Hi everyone!
This week at the Applied Statistics Workshop we will be welcoming *Stephen
Raudenbush*, a Professor of Sociology at the University of Chicago. He will
be presenting work entitled *Estimands and Estimators for Multi-Site
Randomized Trials*. Please find the abstract below.
As usual, we will meet at noon in CGIS Knafel Room 354 and lunch will be
provided. See you all there!
-- Dana Higgins
*Title:* *Estimands and Estimators for Multi-Side Randomized Trials*
*Abstract:* In a multi-site randomized trial, sites such as schools or
hospitals are sampled; within each site, persons are assigned at random to
treatments. Such studies are increasingly common in social welfare,
medicine, and education. In this talk, I’ll first use potential outcomes
and a super-population framework to precisely describe different potential
populations and parameters of interest, which may diverge considerably when
treatment effects vary. Second, I’ll show that maximizing a weighted
two-level likelihood produces consistent estimators of all parameters,
but only after we introduce a correction for estimating between-site
variance components. Third, we’ll see that these weighted estimators, while
consistent, may be embarrassingly inefficient (to the point of being
improved by throwing out data). Precision weighting may help but
may introduce large-sample bias. In the interest of time, I will focus on
two parameters: (1) the average impact of treatment assignment (“intention
to treat effect”); (2) in trials with non-compliance, the average impact of
participation in the treatment on those induced by random assignment to
participate (“complier average causal effect”). I’ll illustrate with data
from the National Head Start Impact Study.

[Stored items]
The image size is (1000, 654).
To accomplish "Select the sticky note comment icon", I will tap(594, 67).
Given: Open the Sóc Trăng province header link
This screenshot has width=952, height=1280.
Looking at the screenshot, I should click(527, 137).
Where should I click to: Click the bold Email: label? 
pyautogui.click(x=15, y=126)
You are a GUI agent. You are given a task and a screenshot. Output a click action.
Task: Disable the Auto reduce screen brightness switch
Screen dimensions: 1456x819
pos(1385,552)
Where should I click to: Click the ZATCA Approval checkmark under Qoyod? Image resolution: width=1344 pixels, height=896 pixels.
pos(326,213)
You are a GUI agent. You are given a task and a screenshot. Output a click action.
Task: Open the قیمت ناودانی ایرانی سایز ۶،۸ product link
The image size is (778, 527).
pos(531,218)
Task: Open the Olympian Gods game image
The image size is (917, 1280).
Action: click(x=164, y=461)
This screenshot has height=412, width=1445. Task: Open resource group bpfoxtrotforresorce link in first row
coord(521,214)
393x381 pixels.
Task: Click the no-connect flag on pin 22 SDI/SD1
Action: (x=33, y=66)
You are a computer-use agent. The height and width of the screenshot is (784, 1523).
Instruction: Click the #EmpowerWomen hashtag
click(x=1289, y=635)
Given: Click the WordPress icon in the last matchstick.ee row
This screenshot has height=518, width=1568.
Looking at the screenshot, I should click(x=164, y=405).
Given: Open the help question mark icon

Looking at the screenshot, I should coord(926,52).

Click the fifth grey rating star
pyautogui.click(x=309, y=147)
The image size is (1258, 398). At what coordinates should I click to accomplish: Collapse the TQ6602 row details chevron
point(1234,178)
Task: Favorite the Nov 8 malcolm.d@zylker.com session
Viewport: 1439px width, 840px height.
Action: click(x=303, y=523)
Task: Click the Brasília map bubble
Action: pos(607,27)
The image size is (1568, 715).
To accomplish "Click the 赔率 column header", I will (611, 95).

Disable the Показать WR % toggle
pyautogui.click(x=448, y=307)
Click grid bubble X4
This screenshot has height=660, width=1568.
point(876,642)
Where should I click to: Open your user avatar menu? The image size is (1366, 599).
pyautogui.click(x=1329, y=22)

# ASSIGNED TASK 1
List the fields that the workshop announcement names as ones in which multi-site randomized trials are increasingly common.
# ASSIGNED TASK 2
For each statement, say whether it agrees with the workshop announcement, and quote the words that decide it.
(a) The workshop meets at noon in CGIS Knafel Room 354.
(b) Lunch will not be provided at the workshop.
(c) Precision weighting is sure to remove large-sample bias.
# ASSIGNED TASK 3
Update the workshop announcement by rewriting the stretch from "This week at" through "you all there!", with "noon" replaced by "one o'clock".

# EXERCISE OUTPUT 1
Social welfare, medicine, education

# EXERCISE OUTPUT 2
(a) Yes: "we will meet at noon in CGIS Knafel Room 354"
(b) No: "lunch will be provided"
(c) No: "Precision weighting may help but may introduce large-sample bias"

# EXERCISE OUTPUT 3
This week at the Applied Statistics Workshop we will be welcoming *Stephen
Raudenbush*, a Professor of Sociology at the University of Chicago. He will
be presenting work entitled *Estimands and Estimators for Multi-Site
Randomized Trials*. Please find the abstract below.
As usual, we will meet at one o'clock in CGIS Knafel Room 354 and lunch will be
provided. See you all there!